Foolishly, some people are so busy of taking care of their earthly homes they neglect their heavenly dwelling place.  Paul taught that while the deeds we perform now don't purchase a place in heaven, they do supply spiritual "building materials" for our heavenly homes.  What will your mansion look like?  "For no one can lay any other foundation than the one we already have -- Jesus Christ.  Now anyone who builds on that foundation may use gold, silver, jewels, wood, hay or straw.  But there is going to come a time of testing at the judgment day to see what kind of work each builder has done.  Everyone's work will be put through the fire to see whether or not it keeps its value" (1 Corinthians 3:11-13, NLT).

-- Lenya Heitzig and Penny Pierce Rose in Pathway to God's Treasure: Ephesians


Tuesday, August 4, 2015


"No longer shall they teach one another, or say to each other, 'Know the LORD', for they shall all know me, from the least of them to the greatest, says the LORD; for I will forgive their iniquity and remember their sin no more.  (Jeremiah 31:34)

As we open ourselves to the new heart that God promises, we find that God has created our new hearts to know God… Jeremiah reveals that God not only offers us a new heart, but that heart has a capacity for knowing the God who created and redeemed it.

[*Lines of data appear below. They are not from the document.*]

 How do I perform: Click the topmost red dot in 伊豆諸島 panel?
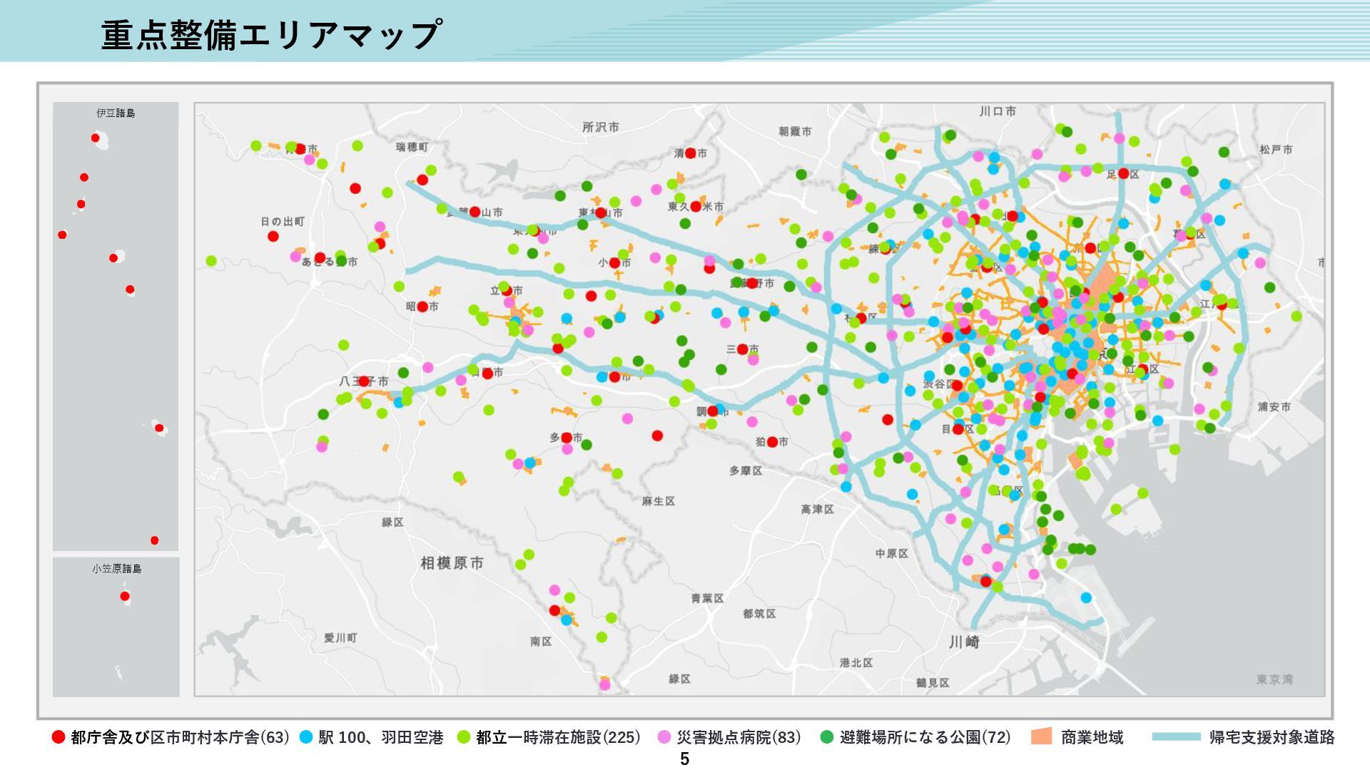tap(95, 138)
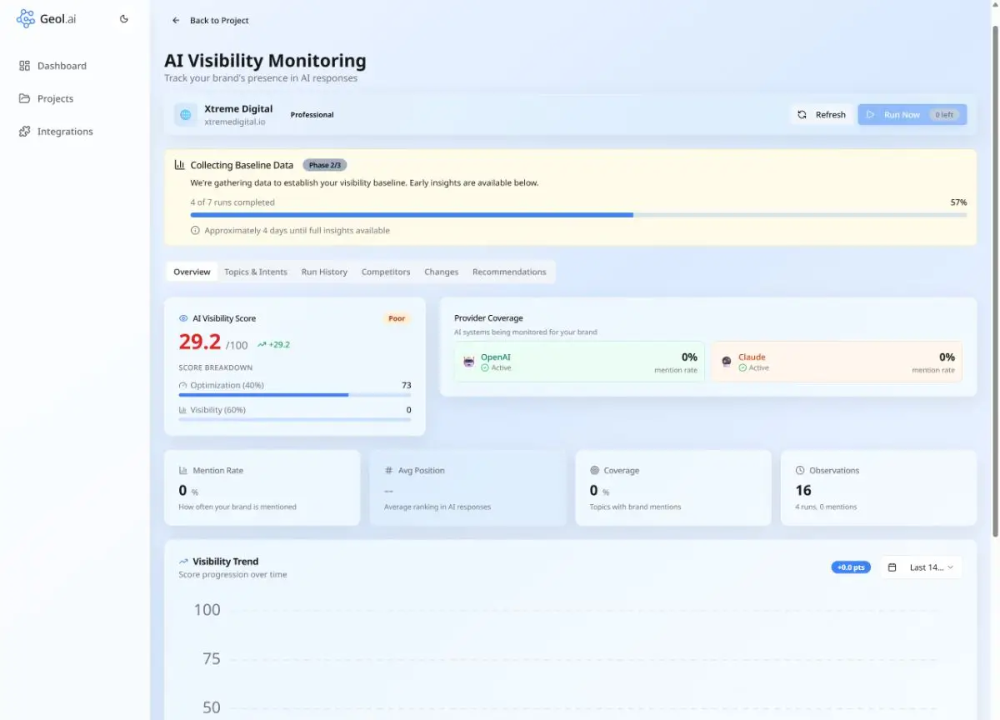Click the Xtreme Digital globe icon
The width and height of the screenshot is (1000, 720).
[186, 115]

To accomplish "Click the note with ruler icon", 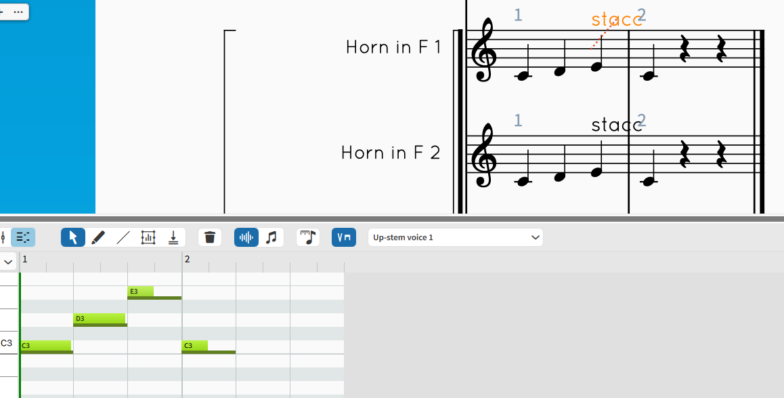I will 308,237.
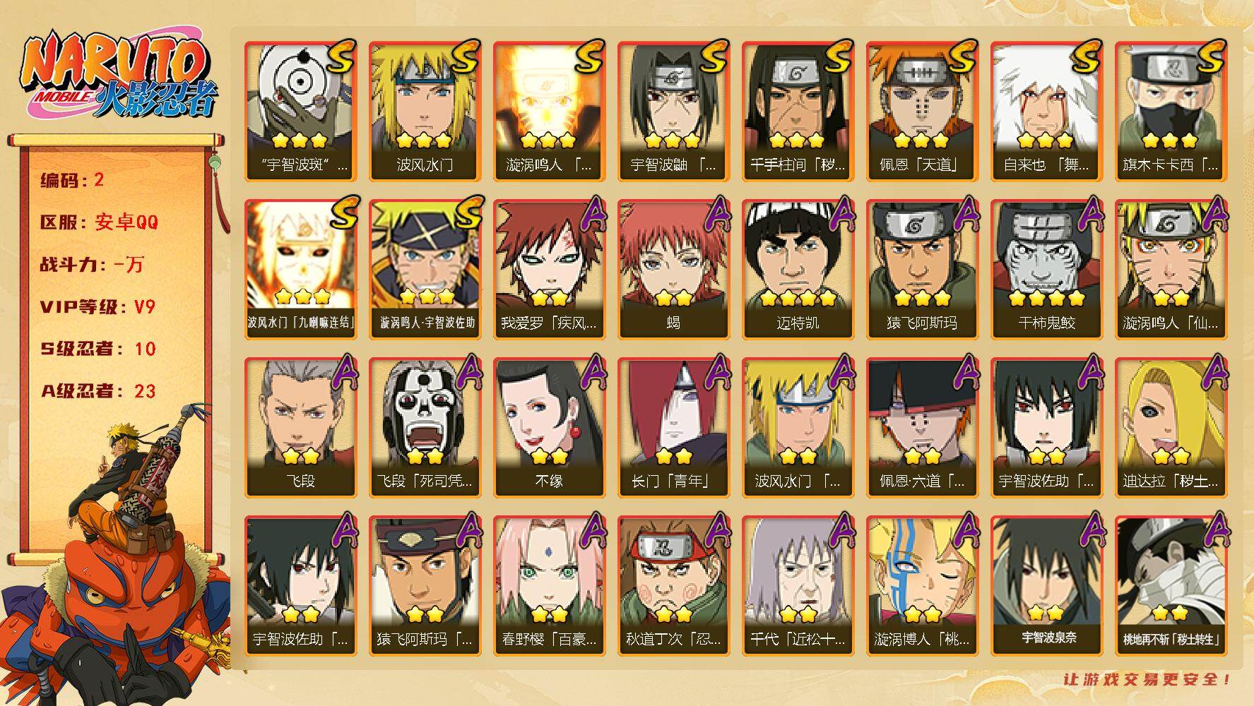1254x706 pixels.
Task: Open the 长门「青年」 ninja card
Action: click(x=673, y=427)
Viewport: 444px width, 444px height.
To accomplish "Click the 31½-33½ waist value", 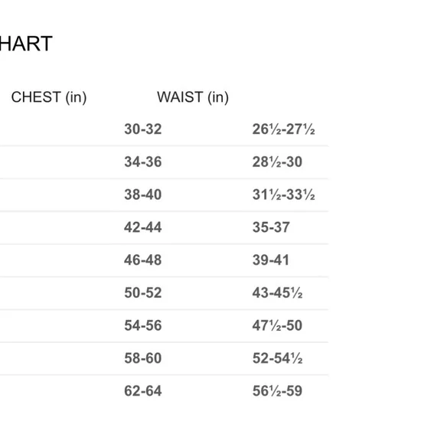I will pyautogui.click(x=284, y=194).
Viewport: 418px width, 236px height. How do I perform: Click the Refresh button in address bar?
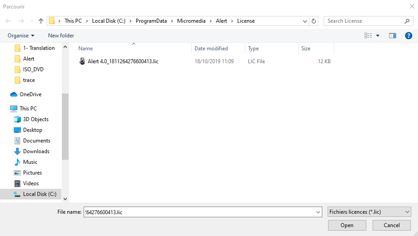314,21
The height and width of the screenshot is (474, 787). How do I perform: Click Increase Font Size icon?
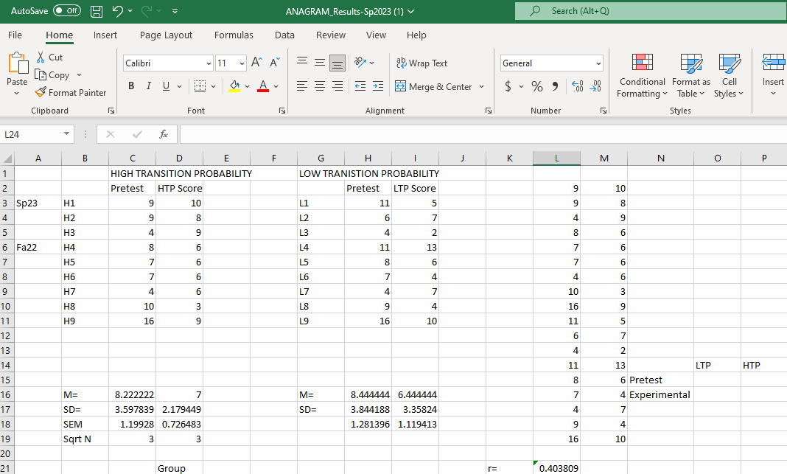257,63
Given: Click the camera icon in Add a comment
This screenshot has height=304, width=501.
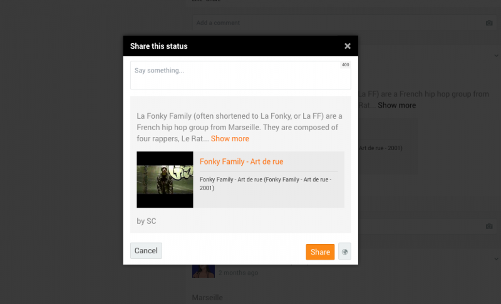Looking at the screenshot, I should [489, 23].
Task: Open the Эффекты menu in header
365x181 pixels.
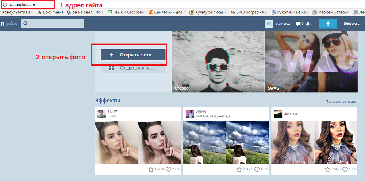Action: 352,24
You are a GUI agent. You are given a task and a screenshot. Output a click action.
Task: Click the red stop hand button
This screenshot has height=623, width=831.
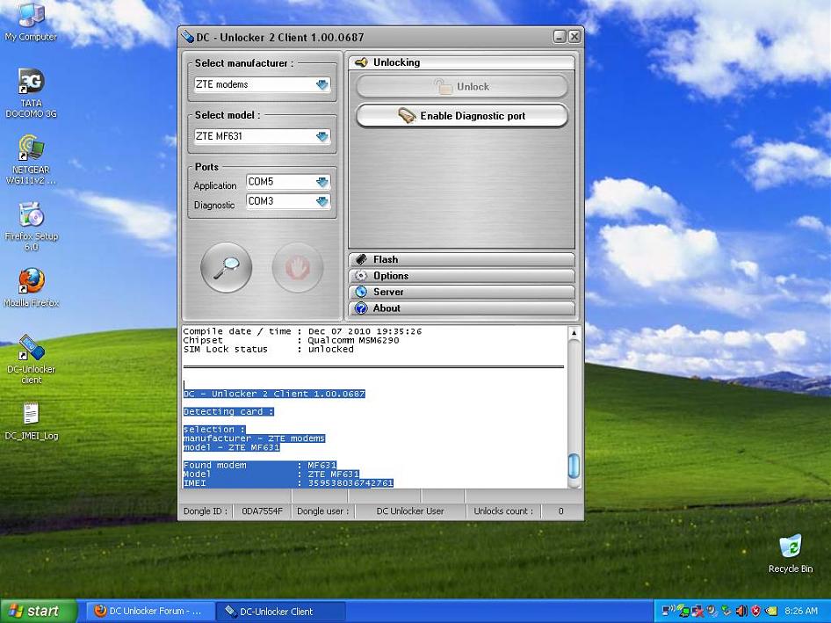pos(298,268)
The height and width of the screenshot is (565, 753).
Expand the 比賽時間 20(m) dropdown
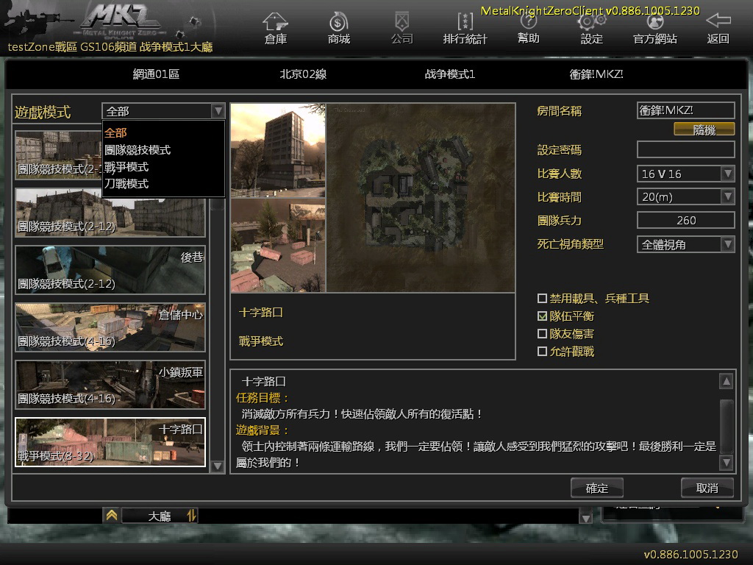[x=727, y=196]
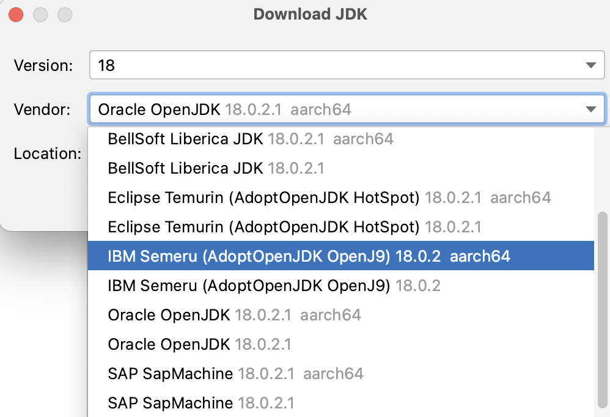Click the gray minimize window button

[40, 14]
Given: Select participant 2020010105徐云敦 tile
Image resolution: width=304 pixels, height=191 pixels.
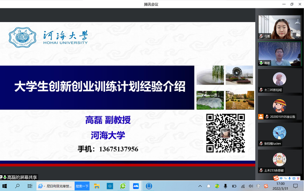Looking at the screenshot, I should [x=279, y=107].
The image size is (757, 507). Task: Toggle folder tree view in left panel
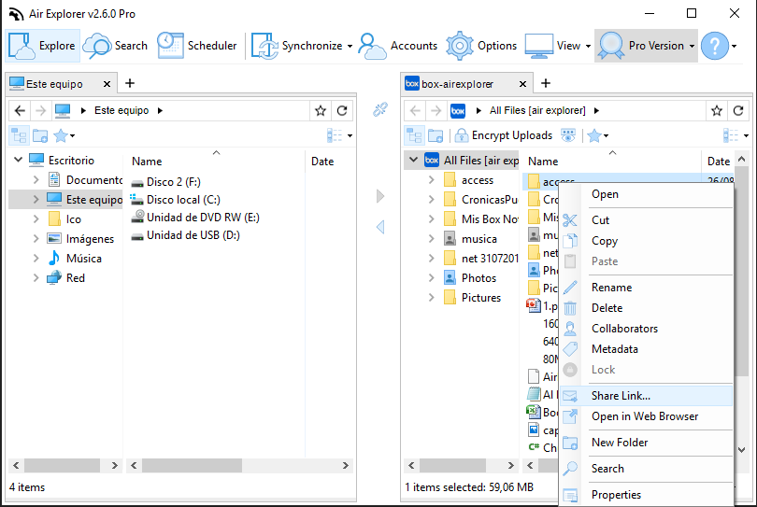pos(19,135)
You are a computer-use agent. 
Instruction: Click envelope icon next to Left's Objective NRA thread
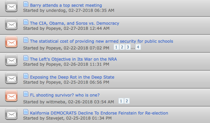11,60
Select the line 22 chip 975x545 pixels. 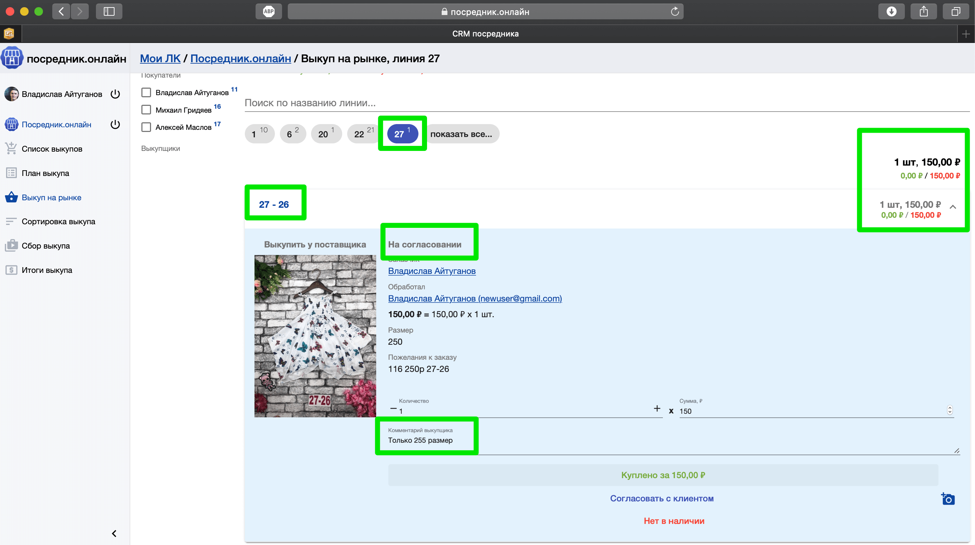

The new heart can know God's compassionate forgiveness no matter what its formal learning, its social status, its previous record of brokenness.

[We are called] to examine our use of this new heart that God has given us. We begin by asking ourselves if we have acquired information about God only through Bible study, theological books, attentiveness to sermons. If head knowledge is the only knowledge of God we have, we may need a new heart -- one that can teach us in relationship about the God who knows our name, who knows the number of hairs on our head.

-- Elizabeth Nordquist in The Upper Room Disciplines


Monday, August 3, 2015


The Lord does not see as man sees; for man looks at the outward appearance, but the Lord looks at the heart: (1 Samuel 16:7)

Those words were written for the haggatons of society, for misfits and outcasts.  God uses them all.

Moses ran from justice, but God used him. Jonah ran from God, but God used him. Rahab ran a brothel, Samson ran to the wrong woman, Jacob ran in circles, Elijah ran into the mountains, Sarah ran out of hope, Lot ran with the wrong crowd, but God used them all.

And David?  God saw a teenage boy serving him in the backwoods of Bethlehem, at the intersection of boredom and anonymity, and through the voice of a brother, God called, “David!  Come in.  Someone wants to see you.”  Human eyes saw a gangly teenager enter the house, smelling like sheep and looking like he needed a bath.  Yet, “the Lord said, ‘Arise, anoint him; for this is the one!’”  (1 Samuel 16:12)

God saw what no one else saw: a God-seeking heart.  David, for all his foibles, sought God like a lark seeks sunrise.  He took after God’s heart, because he stayed after God’s heart.  In the end, that is all God wanted or needed…wants or needs.  Others measure your waist size or wallet.  Not God.  He examines hearts.  When He finds one set on Him, He calls it and claims it.